Notre-Dame-des-Landes : jugés pour s’être dénudés devant les policiers

Notre-Dame-des-Landes : jugés pour s’être dénudés devant les policiers

AEROPORT – Deux opposants à la construction de l'aéroport à Notre-Dame-des-Landes, condamnés en mars 2013 à 15 jours de prison avec sursis pour "outrage" après avoir déambulé nus devant des gendarmes, ont comparu mercredi devant la cour d'appel de Rennes.

La nudité est-elle un outrage ? Ou un geste poétique et artistique comme les accusés l’avancent ? Les deux versions se sont affrontées ce mercredi devant la cour d’appel de Rennes.

Deux jeunes opposants à la construction de l’aéroport à Notre-Dame-des-Landes y comparaissaient. Ils avaient été condamnés en mars 2013 à 15 jours de prison avec sursis pour "outrage" après avoir déambulé nus devant des gendarmes mobiles sur le site. La décision a été mise en délibéré au 18 février, alors qu'une petite centaine d'opposants au projet d'aéroport s'était rassemblée en soutien devant la cour d’appel.

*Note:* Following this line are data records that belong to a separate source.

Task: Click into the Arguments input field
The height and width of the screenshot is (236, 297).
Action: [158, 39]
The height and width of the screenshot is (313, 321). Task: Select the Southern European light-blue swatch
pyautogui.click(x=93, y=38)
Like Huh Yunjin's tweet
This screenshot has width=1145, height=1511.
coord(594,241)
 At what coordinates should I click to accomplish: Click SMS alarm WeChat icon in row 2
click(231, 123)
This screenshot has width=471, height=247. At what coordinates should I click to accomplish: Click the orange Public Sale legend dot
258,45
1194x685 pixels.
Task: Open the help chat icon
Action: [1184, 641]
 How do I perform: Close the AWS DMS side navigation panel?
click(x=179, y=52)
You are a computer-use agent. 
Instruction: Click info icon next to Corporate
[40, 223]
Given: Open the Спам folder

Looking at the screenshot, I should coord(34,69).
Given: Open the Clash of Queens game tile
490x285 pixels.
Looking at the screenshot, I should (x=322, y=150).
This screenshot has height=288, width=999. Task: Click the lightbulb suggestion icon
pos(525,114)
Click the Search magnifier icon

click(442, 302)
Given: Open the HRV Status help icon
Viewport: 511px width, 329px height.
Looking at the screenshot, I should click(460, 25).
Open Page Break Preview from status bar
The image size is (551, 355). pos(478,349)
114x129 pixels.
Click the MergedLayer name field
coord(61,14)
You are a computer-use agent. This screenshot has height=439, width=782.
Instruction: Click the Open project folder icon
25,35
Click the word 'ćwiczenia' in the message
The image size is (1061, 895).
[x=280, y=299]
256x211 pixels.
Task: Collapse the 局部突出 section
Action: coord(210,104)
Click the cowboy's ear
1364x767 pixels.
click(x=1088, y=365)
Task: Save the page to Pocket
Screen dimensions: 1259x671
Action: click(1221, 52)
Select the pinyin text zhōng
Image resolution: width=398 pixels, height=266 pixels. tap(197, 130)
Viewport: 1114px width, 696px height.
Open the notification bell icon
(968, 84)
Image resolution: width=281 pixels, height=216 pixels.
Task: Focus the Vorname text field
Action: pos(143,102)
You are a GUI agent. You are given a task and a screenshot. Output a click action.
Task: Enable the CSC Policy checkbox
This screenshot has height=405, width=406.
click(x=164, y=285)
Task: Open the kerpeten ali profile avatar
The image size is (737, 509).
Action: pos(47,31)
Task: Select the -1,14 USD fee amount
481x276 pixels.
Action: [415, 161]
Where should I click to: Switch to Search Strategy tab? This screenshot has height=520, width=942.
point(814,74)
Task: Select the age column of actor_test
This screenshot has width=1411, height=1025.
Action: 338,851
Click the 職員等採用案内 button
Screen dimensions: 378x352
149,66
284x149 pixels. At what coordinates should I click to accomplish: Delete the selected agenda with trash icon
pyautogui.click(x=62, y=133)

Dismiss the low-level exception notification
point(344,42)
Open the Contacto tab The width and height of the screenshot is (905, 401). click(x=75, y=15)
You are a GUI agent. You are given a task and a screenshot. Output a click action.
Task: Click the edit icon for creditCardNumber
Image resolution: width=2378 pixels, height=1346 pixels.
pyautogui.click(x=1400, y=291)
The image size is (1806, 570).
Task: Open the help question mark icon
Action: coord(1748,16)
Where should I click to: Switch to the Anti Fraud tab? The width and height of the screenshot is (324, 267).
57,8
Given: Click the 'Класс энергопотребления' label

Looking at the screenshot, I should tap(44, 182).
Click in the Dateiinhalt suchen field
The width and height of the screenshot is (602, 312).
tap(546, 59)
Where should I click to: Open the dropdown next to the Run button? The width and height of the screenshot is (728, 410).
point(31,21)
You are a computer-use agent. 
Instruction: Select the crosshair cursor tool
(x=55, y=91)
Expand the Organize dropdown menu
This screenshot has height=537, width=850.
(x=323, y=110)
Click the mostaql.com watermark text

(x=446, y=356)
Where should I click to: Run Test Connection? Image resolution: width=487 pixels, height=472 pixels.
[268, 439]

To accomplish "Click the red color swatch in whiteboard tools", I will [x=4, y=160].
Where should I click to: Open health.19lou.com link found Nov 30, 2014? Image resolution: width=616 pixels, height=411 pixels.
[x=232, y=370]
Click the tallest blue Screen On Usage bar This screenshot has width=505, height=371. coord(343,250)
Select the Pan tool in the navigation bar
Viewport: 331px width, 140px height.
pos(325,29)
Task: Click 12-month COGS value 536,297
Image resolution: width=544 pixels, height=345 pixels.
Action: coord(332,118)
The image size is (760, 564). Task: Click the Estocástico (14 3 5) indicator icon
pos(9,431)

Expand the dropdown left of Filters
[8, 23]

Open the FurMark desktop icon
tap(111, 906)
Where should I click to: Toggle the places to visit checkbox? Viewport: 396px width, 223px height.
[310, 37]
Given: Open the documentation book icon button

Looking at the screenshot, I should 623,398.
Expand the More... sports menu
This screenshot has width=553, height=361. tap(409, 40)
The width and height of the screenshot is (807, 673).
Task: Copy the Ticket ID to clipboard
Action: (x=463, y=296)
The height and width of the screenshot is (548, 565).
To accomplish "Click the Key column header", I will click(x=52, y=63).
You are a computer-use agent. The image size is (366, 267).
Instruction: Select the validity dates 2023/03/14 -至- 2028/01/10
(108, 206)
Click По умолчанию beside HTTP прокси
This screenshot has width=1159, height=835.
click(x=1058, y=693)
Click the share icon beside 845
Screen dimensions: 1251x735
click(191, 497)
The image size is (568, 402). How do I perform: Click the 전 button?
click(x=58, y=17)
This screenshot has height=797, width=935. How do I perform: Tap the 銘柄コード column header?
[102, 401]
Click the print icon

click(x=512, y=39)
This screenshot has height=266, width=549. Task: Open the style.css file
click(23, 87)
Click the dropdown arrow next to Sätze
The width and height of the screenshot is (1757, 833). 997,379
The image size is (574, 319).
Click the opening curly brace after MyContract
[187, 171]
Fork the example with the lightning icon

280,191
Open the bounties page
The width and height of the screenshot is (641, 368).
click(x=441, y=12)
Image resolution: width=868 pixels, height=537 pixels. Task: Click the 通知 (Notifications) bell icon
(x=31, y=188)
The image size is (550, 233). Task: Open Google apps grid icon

Volonté de "ridiculiser" les gendarmes ?

Les deux jeunes, une jeune femme et un jeune homme âgés respectivement de 32 et 34 ans, avaient fait appel de leur condamnation prononcée le 5 mars par le tribunal correctionnel de Saint-Nazaire. Celui-ci les avait jugés coupables "d'outrage à personne dépositaire de l'autorité publique" pour s'être promenés nus, pacifiquement, devant les forces de l'ordre lors d'une intervention de ces dernières sur le site en novembre 2012. A la barre mercredi, un des appelants a expliqué que cette "action symbolique" avait pour but d'exprimer pacifiquement leur volonté de "défendre la nature", menacée selon lui par le projet d'aéroport. "Je trouve totalement inacceptable et déplacé que nous soyons considérés comme des criminels", a-t-il lancé.

Leur avocat, Me Erwann Lemoigne, a souligné que ses clients n'avaient "pas voulu montrer de l'irrespect envers les forces de police" et a contesté l'existence même du délit "d'outrage".
Il a dénoncé "l'instrumentalisation pour l'exemple de ce délit", qui "fait partie d'un arsenal juridique pour neutraliser les opposants", afin de "criminaliser l'action militante".

L'avocat général a demandé pour sa part la confirmation de la peine de première instance. Soulignant que se dénuder devant les forces de l'ordre constitue bien un délit, il a expliqué qu'il y avait bien eu volonté de "ridiculiser" les gendarmes, notamment en suscitant les quolibets des autres opposants à l'aéroport présents sur les lieux.